**PROBLEMS TO SOLVE**:
1 > Edit the married entrepreneurs piece by rewriting everything from "Shortly after moving" down to "of the world.", with "workshop" swapped for "studio".
2 > According to the married entrepreneurs piece, what is the name of the company the couple decided to start?

Married Entrepreneurs

The funny thing about marriage is people will talk to you like they already know the outcome of any given relationship situation. Regardless of what decisions you’re making at the time, folks will either want to confirm that you’re doing things right, or they’ll warn you that you’re doing things wrong. And of course the answer is that nobody knows what the outcome of our marriages will be, not even us. Which is why I find stories like Robin and Jerry’s especially brave. Against the popular narrative, they decided to go into business together, in a country they’d never been to before, and without any idea of how things would turn out, they’ve made it work. Their story reminds me that the future is not pre-determined, but it’s also not totally unknown. It’s something we’re constantly building and moving toward together as a team.

—Maddie for Maternity Leave

A foundation of my and Jerry’s relationship has always been that we push each other to pursue our dreams. This has become even stronger since we got married three years ago. We moved to Bogota, Colombia, without knowing anyone here. Jerry pushed me to get back into my passion of map-making, and I’ve encouraged him to pursue leather-working. But by far the biggest dream that we have pursued in 2012 has been starting a company together.

Shortly after moving to Bogota, we started taking leather-working classes at a workshop down the street. It didn’t take long for us to fall in love with the craft and the people there. Soon thereafter, we decided to start Restrepo Leather to bring these beautiful leather bags to the U.S. and the rest of the world.

**INFORMATION SHOWN**:

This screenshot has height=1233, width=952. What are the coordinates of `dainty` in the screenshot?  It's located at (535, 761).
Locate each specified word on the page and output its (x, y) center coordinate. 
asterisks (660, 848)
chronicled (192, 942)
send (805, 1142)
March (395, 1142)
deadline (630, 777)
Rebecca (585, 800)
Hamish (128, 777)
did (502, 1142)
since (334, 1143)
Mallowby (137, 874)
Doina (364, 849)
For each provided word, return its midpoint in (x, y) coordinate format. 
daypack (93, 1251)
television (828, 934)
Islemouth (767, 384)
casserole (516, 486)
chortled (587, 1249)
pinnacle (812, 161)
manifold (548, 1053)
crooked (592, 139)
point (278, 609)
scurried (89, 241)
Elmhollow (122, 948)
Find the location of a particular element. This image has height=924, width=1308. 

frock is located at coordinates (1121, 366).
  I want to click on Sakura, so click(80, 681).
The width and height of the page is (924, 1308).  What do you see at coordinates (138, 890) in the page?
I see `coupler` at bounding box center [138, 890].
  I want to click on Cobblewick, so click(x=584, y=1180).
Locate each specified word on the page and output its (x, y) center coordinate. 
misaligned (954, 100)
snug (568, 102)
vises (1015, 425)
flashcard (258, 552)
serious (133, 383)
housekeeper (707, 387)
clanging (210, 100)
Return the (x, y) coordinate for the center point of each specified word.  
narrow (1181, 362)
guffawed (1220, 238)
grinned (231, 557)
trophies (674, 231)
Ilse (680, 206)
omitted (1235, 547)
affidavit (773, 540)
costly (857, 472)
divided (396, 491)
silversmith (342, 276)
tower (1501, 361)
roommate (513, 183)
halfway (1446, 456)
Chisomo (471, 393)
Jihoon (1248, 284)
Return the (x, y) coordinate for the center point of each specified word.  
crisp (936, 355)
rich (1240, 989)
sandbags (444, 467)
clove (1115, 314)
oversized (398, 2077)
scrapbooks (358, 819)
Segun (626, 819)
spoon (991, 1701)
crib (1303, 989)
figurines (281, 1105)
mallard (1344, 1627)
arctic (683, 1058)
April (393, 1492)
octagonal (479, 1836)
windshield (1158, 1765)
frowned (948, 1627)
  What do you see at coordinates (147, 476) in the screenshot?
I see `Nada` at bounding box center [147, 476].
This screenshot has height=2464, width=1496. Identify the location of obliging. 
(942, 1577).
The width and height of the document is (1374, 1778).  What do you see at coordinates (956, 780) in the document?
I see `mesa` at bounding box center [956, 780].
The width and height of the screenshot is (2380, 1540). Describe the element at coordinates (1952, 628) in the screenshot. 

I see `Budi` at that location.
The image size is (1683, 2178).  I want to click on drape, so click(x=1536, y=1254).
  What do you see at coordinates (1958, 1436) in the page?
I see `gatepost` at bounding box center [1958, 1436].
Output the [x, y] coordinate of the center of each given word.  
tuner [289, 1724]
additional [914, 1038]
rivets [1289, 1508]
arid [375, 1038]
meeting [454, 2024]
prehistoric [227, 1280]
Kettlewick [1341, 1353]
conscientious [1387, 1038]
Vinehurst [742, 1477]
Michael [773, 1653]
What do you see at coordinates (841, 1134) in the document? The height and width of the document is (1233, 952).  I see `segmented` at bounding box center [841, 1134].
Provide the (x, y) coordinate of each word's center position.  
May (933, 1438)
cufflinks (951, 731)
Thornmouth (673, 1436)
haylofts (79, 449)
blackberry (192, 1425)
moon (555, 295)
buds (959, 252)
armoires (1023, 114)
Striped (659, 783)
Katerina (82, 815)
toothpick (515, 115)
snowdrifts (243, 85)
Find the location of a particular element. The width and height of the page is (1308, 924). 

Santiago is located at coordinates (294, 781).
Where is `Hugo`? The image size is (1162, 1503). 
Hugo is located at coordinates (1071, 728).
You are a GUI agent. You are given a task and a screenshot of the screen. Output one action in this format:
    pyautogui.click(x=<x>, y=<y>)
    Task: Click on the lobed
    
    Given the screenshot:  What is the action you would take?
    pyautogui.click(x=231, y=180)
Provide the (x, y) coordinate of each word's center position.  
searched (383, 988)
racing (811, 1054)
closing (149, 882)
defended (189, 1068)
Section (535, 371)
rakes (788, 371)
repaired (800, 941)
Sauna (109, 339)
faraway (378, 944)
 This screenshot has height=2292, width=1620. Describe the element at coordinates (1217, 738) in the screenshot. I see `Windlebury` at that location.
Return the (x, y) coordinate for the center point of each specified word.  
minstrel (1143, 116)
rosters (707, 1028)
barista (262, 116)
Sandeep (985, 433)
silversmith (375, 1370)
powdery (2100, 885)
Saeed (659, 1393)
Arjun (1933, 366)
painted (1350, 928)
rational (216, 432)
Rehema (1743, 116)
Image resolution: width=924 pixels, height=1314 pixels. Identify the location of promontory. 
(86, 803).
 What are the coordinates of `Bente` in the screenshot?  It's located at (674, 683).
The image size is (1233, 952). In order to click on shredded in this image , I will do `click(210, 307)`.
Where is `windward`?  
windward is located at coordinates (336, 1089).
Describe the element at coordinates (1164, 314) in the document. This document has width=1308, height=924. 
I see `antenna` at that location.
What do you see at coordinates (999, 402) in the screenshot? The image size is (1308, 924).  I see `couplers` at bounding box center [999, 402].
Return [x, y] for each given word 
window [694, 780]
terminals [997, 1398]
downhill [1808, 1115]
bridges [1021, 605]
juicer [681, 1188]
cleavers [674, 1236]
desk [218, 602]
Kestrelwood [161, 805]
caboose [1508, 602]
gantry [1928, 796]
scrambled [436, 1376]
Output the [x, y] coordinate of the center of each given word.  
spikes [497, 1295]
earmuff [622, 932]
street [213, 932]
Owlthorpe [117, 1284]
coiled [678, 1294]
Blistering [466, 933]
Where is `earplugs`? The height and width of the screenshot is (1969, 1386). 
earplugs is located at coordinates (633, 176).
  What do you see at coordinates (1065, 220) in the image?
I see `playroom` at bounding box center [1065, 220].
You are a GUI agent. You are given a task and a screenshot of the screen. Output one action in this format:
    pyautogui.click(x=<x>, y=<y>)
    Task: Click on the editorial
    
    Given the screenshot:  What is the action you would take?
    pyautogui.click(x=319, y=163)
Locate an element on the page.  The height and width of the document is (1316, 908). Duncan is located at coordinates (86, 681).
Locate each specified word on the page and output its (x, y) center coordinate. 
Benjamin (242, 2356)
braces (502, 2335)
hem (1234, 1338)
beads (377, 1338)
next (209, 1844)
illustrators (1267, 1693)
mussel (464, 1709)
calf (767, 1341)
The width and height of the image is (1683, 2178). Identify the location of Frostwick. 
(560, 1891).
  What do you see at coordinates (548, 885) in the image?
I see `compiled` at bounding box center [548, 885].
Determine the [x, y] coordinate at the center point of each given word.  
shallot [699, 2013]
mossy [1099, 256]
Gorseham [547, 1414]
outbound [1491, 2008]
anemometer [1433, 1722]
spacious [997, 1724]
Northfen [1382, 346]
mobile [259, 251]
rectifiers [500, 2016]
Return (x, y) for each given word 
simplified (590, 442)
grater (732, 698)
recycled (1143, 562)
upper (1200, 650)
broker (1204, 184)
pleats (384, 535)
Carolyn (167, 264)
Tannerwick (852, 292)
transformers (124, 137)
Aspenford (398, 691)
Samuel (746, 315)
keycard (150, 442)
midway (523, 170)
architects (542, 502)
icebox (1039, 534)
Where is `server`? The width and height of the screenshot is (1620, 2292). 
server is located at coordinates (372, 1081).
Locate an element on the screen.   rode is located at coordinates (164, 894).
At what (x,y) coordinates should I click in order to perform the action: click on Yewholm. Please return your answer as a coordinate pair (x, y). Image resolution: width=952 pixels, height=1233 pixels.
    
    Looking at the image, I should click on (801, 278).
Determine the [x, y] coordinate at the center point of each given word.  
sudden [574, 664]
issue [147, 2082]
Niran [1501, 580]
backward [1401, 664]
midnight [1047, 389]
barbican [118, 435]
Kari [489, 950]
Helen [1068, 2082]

**RESPONSE LIST**:
1 >
Shortly after moving to Bogota, we started taking leather-working classes at a studio down the street. It didn’t take long for us to fall in love with the craft and the people there. Soon thereafter, we decided to start Restrepo Leather to bring these beautiful leather bags to the U.S. and the rest of the world.

2 > Restrepo Leather.